● The task
Repeat the records exactly. Every line must match.

(Source data)
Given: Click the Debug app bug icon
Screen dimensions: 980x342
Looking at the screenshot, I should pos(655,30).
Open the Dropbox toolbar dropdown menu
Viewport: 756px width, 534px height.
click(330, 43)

● Exercise solution
Given: Click the Debug app bug icon
Screen dimensions: 980x342
Looking at the screenshot, I should pos(655,30).
Open the Dropbox toolbar dropdown menu
Viewport: 756px width, 534px height.
click(330, 43)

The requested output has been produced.